### WHAT TO WORK ON
In the entries below, find every line holding the string "computer" and collect it.

*** Begin section ***

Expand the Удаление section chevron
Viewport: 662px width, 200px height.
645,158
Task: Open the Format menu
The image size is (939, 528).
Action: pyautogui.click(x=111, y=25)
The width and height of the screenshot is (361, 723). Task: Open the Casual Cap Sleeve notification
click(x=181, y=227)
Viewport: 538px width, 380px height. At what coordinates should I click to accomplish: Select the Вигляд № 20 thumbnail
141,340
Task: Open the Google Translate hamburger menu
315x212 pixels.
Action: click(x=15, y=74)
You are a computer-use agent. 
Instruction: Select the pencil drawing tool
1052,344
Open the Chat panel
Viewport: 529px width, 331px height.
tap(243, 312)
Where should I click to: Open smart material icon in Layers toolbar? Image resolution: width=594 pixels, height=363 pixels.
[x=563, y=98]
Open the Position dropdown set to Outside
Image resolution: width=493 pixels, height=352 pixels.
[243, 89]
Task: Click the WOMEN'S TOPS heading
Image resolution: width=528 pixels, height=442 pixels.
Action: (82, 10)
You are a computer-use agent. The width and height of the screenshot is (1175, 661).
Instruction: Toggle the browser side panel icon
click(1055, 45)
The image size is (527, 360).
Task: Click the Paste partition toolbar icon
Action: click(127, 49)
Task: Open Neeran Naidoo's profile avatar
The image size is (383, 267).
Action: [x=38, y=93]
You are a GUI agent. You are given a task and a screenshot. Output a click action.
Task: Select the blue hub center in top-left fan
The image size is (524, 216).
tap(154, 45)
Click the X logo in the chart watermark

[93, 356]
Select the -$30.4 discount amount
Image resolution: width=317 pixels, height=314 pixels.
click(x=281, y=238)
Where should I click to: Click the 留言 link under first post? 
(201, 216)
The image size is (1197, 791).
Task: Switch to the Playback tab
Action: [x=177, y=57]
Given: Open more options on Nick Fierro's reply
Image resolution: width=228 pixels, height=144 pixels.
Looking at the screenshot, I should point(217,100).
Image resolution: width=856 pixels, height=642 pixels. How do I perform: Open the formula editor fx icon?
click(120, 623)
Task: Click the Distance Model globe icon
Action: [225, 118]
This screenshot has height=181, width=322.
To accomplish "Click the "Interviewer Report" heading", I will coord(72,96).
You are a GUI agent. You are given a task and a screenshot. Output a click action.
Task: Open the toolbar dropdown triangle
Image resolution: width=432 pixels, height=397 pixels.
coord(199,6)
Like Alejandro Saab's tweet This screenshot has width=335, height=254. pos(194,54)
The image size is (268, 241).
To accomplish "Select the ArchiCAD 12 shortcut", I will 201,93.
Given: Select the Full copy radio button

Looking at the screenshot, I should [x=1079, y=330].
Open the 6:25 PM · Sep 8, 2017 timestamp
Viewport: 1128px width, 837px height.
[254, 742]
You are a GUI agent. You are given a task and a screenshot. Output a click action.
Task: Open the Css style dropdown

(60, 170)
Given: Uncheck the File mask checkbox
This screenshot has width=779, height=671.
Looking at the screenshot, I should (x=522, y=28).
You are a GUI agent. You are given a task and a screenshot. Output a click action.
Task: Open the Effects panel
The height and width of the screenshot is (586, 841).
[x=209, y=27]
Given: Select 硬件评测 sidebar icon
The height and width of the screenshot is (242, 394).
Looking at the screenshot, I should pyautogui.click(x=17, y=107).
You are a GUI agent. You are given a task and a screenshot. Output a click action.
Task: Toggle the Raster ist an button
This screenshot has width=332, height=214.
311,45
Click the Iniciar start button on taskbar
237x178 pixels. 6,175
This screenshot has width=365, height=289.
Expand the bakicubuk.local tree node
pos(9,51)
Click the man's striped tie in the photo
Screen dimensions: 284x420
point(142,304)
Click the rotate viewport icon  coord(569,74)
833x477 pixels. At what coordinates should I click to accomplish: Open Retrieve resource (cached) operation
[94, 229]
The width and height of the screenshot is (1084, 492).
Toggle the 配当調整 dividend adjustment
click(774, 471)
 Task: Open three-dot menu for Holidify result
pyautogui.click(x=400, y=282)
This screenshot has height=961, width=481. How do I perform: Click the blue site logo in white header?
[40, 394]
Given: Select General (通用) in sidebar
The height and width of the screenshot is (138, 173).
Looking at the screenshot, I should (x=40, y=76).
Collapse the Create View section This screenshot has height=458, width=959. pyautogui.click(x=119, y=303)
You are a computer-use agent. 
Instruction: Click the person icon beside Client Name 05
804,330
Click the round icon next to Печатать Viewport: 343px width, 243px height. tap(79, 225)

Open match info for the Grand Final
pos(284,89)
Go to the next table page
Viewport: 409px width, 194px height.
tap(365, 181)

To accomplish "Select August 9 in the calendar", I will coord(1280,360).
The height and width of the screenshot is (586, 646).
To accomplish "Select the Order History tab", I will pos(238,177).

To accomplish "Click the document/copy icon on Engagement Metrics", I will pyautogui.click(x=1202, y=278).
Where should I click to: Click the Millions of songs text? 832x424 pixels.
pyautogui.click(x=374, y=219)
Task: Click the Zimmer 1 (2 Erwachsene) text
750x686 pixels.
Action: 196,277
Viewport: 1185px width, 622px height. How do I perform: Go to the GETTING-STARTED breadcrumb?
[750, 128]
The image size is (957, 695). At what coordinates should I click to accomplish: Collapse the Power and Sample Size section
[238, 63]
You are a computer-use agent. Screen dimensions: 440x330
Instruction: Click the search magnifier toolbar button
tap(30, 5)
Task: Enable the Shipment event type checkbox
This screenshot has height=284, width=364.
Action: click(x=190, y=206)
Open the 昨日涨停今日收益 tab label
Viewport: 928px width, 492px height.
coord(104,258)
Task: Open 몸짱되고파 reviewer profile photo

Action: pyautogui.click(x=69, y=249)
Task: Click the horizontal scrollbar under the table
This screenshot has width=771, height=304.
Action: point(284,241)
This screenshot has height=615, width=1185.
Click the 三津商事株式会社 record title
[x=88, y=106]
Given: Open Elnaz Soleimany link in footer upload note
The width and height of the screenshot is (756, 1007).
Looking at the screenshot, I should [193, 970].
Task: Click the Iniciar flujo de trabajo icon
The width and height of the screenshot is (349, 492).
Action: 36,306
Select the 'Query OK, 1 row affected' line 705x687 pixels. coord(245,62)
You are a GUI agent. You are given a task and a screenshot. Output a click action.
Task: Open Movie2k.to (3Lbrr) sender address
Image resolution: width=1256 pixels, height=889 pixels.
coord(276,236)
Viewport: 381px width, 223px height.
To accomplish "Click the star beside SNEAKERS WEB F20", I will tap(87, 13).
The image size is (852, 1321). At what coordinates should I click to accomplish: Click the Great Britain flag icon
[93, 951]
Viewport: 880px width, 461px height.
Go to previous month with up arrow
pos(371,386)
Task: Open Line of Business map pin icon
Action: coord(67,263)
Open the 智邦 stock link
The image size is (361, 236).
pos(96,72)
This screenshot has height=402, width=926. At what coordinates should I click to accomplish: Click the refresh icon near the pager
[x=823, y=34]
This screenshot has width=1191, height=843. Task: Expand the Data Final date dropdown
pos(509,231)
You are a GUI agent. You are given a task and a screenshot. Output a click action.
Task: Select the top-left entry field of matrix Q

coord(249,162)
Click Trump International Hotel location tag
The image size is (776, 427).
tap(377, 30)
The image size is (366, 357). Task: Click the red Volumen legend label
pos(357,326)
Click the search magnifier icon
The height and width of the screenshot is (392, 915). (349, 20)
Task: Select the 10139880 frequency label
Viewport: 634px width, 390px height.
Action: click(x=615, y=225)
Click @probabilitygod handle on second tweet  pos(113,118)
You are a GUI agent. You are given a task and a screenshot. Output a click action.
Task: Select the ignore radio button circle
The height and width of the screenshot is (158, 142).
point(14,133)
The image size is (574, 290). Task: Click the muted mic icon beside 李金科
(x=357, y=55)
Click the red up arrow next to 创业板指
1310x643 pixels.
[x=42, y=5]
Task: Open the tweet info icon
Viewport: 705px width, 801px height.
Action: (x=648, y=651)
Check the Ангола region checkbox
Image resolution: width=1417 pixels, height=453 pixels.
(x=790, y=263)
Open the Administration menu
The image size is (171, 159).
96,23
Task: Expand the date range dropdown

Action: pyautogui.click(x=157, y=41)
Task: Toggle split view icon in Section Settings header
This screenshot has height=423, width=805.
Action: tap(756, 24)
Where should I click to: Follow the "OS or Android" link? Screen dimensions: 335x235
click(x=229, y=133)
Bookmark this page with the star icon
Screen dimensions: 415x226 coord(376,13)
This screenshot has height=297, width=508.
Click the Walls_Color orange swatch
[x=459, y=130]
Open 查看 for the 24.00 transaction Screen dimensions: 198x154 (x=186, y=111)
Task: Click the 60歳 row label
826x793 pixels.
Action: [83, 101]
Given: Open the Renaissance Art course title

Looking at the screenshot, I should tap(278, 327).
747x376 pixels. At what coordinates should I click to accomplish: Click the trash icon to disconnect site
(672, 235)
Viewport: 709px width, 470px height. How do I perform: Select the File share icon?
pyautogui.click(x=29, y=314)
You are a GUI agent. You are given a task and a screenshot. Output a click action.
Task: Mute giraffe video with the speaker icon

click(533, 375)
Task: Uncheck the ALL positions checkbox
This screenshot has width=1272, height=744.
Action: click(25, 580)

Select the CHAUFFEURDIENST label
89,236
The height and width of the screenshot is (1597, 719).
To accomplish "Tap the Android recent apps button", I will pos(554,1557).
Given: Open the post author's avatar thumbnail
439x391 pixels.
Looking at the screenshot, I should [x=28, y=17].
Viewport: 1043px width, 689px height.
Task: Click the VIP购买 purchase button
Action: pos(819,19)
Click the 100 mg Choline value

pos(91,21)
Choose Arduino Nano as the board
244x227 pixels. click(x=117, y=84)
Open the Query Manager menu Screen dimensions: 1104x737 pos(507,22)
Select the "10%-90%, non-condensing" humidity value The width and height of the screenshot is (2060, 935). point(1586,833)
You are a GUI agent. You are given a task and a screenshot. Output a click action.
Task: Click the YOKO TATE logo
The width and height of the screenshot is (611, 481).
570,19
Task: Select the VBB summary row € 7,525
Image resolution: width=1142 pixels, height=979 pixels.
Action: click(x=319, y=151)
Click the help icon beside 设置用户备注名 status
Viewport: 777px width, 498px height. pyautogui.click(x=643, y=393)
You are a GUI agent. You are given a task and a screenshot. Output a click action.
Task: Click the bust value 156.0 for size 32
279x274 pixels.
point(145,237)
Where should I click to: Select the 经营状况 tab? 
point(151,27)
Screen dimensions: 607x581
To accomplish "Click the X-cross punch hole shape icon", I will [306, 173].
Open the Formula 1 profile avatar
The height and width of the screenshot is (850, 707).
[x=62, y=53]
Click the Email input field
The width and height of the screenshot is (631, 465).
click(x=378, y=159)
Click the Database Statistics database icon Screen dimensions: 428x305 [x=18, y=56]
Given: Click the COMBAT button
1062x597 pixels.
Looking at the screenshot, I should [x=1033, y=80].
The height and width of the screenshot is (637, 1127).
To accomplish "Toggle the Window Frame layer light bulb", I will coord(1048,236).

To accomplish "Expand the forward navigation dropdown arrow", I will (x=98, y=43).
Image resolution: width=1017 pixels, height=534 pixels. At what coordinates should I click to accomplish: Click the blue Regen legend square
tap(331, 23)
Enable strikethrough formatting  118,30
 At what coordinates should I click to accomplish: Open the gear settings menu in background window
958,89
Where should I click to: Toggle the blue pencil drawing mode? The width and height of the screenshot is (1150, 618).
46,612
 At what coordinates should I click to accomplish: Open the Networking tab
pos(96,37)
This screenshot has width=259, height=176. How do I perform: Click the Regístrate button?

*** End section ***

### SOLUTION FOR THIS EXERCISE
You are a computer-use agent. 
You are a computer-use agent. The width and height of the screenshot is (1175, 661).
You are a computer-use agent. 
You are a computer-use agent. Screen dimensions: 440x330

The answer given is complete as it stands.